Type:
Educational Exhibit
Keywords:
Not applicable, Ischaemia / Infarction, Imaging sequences, Diagnostic procedure, MR, CT, Neuroradiology brain, CNS, Neuro
Authors:
L. Guirado Isla, I. Garrido Márquez, P. PÉREZ NARANJO, M. Revelles Paniza, J. A. Miras Ventura, L. Díaz Rubia, C. Martínez Martínez, M. Fernández Conesa; Granada/ES
DOI:
10.26044/ecr2020/C-12465
Background
Ischemic stroke constitutes a pathology with a great social impact due to its frequency, mortality and potential physical sequelae, with a worldwide incidence of approximately 200 cases per 100,000 inhabitants/year according to the World Health Organization. It consists of an interruption in cerebral circulation that leads to a significant decrease in blood flow, associated with a neurological deficit.
It is usually of thromboembolic etiology, produced up to 35% by occlusion of a large intracranial vessel (distal internal carotid artery, proximal middle cerebral artery or basilar artery), followed by occlusion of arterial branches and small perforating vessels. Less frequently they are secondary to arterial dissection.
Age, history of previous stroke, hypertension, smoking, diabetes mellitus or heart disease have been described as risk factors.
Pathophysiology: when vascular occlusion occurs there is a decrease in oxygen and glucose levels that triggers a cascade of compensatory mechanisms and ultimately generates necrosis of the affected territory.

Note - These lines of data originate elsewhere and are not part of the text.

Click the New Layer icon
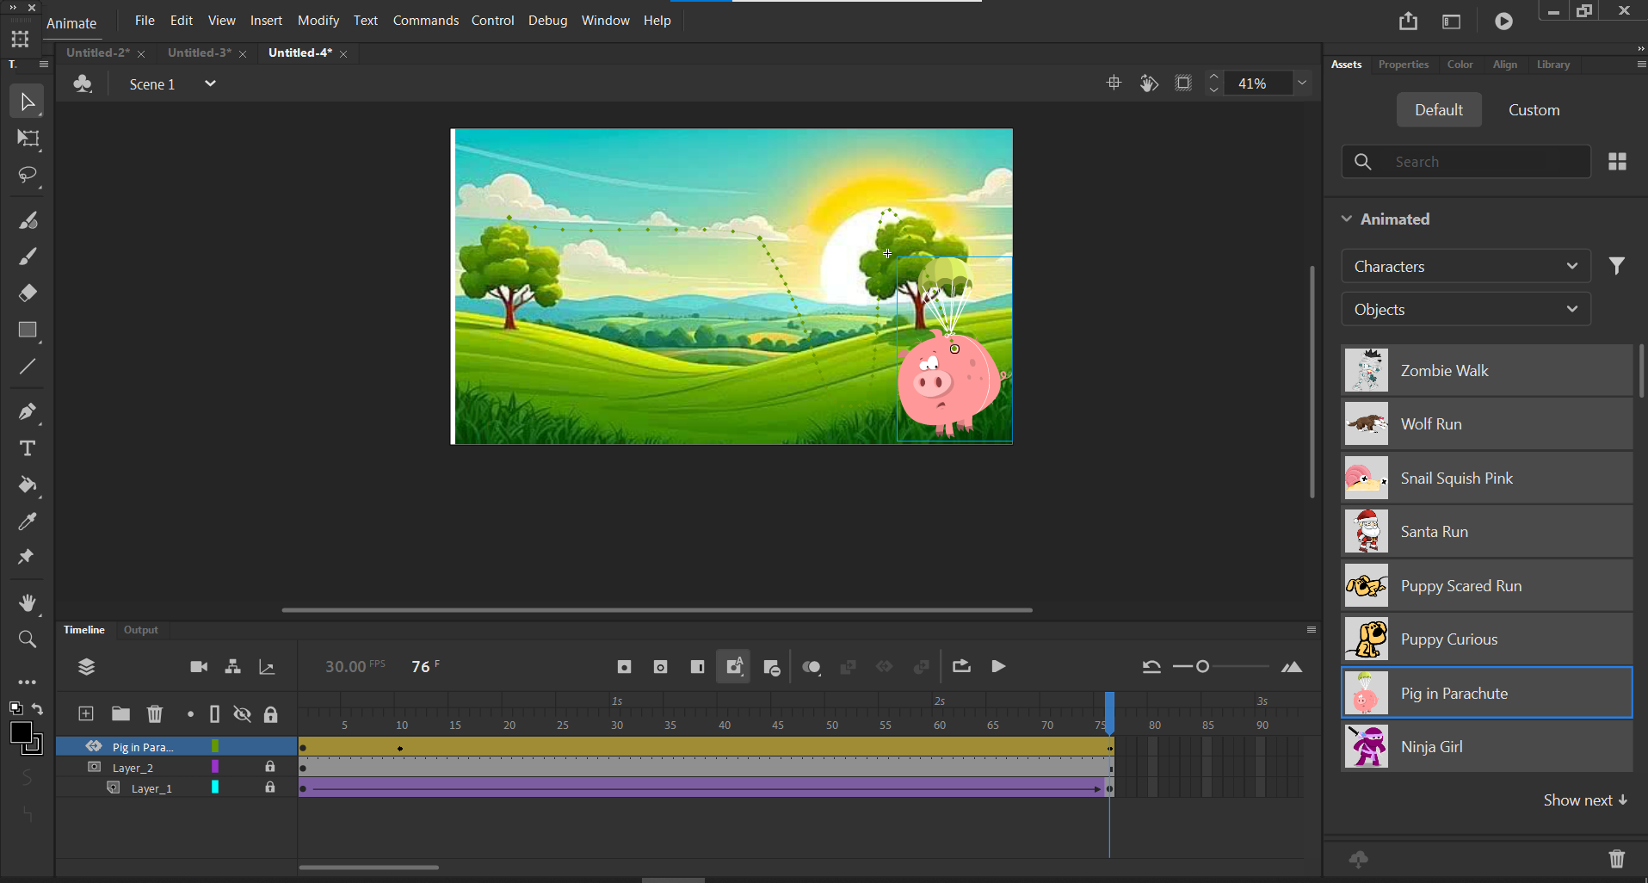 86,713
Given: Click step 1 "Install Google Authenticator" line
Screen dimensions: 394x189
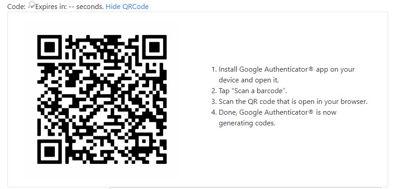Looking at the screenshot, I should 283,69.
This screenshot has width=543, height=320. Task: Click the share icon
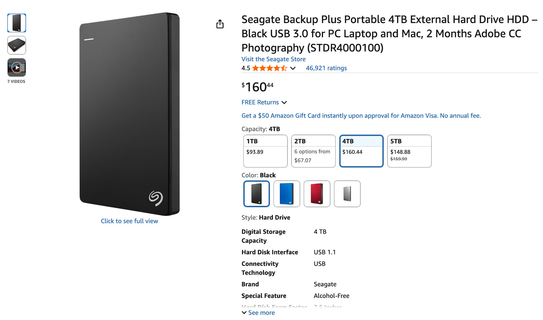tap(220, 24)
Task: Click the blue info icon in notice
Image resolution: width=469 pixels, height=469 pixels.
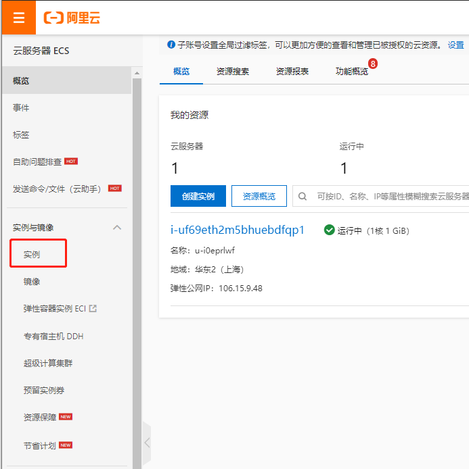Action: 171,45
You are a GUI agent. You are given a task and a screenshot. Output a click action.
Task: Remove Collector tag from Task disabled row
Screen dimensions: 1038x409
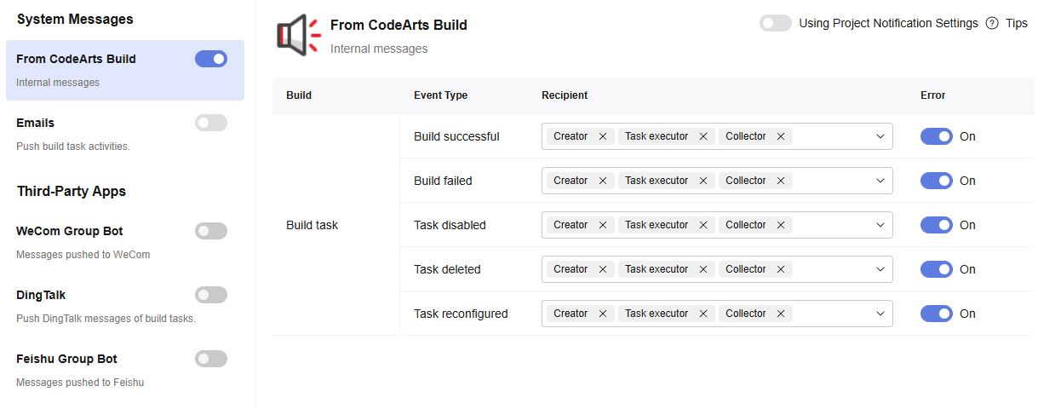coord(781,225)
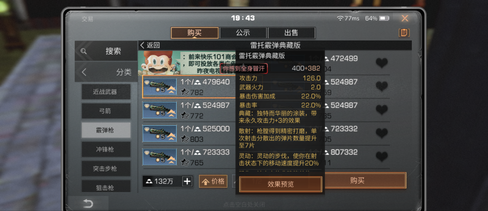Screen dimensions: 488x211
Task: Open the 出售 tab
Action: [x=291, y=33]
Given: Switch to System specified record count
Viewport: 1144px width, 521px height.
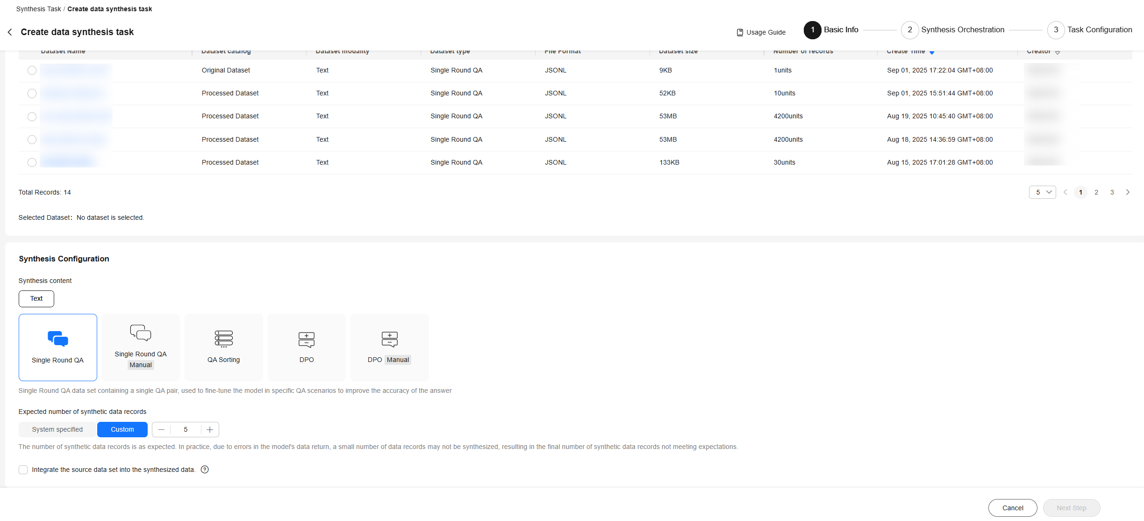Looking at the screenshot, I should (57, 429).
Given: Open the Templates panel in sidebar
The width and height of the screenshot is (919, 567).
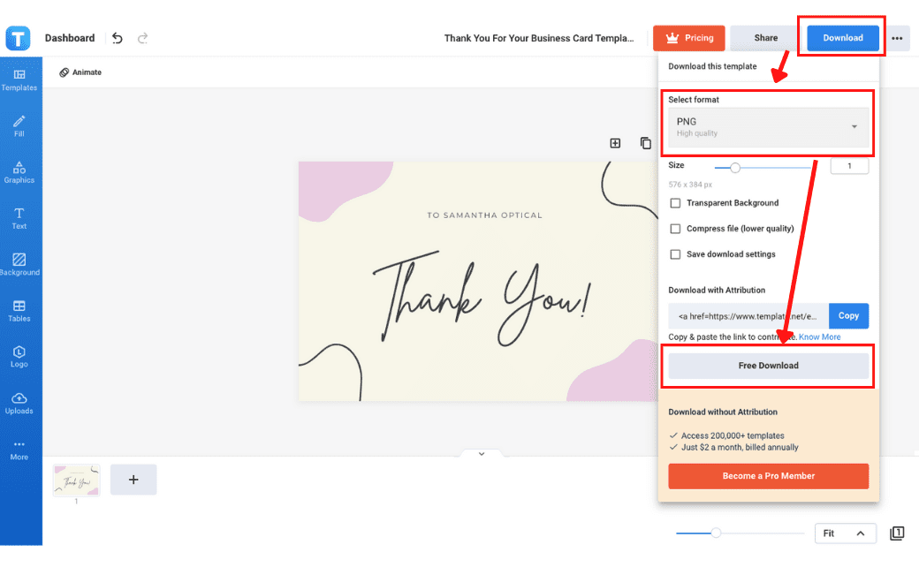Looking at the screenshot, I should coord(19,79).
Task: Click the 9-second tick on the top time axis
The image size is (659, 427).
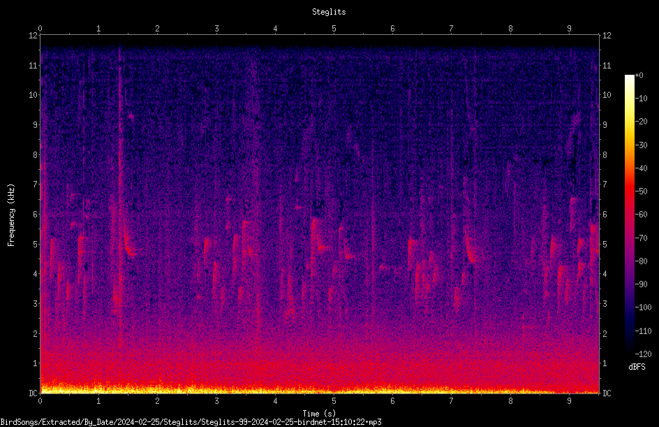Action: pos(569,28)
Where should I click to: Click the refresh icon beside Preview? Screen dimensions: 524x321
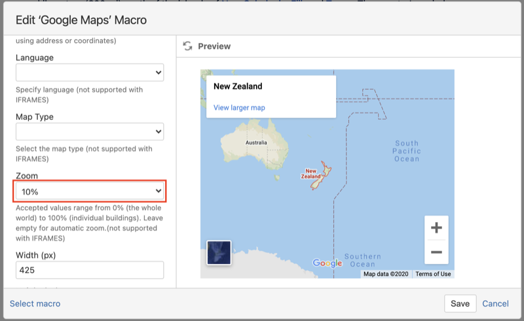pyautogui.click(x=188, y=46)
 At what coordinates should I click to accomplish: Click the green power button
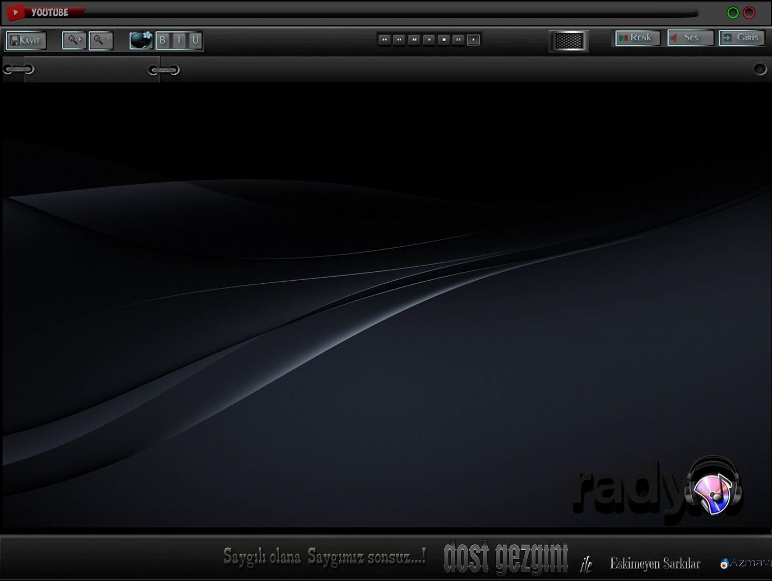tap(732, 13)

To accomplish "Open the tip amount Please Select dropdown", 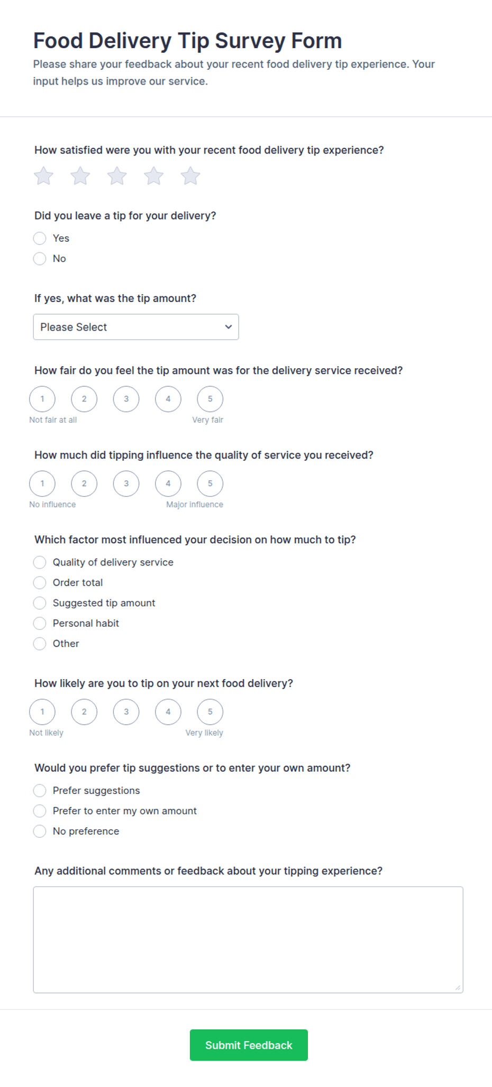I will coord(136,327).
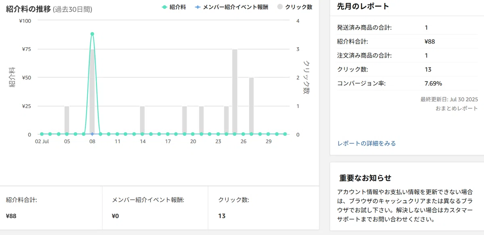484x235 pixels.
Task: Toggle the メンバー紹介イベント報酬 legend series
Action: (233, 7)
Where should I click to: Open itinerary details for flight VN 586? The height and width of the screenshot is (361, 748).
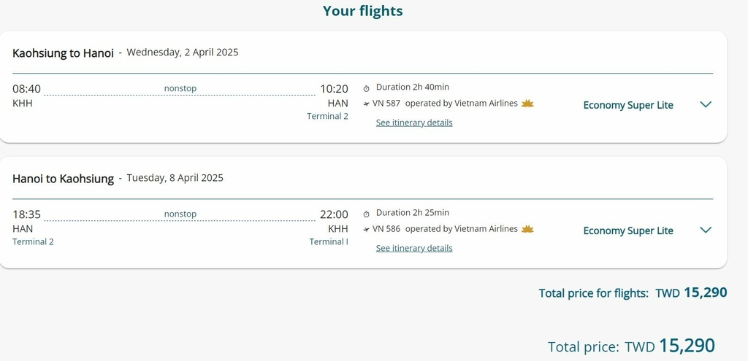tap(414, 248)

In this context it is necessary to define two concepts: ischemic core and penumbra (Fig. 1). The term core refers to infarcted brain tissue adjacent to the occlusion, with poor or absent blood flow, while penumbra includes viable ischemic tissue with low blood flow, maintained by collateral circulation. The latter can persist until 12-24 h after the onset of acute clinical episode.
As a result of these processes edema appears, on the one hand of the cytotoxic type secondary to the failure of the cell membrane potential, and on the other vasogenic due to the alteration of the blood-brain barrier.
In the acute phase there is a predominance of the edema, while in the subacute phase the swelling decreases and the blood-brain barrier repair takes place. Finally, during the chronic phase the lesion can remain as an area of encephalomalacia.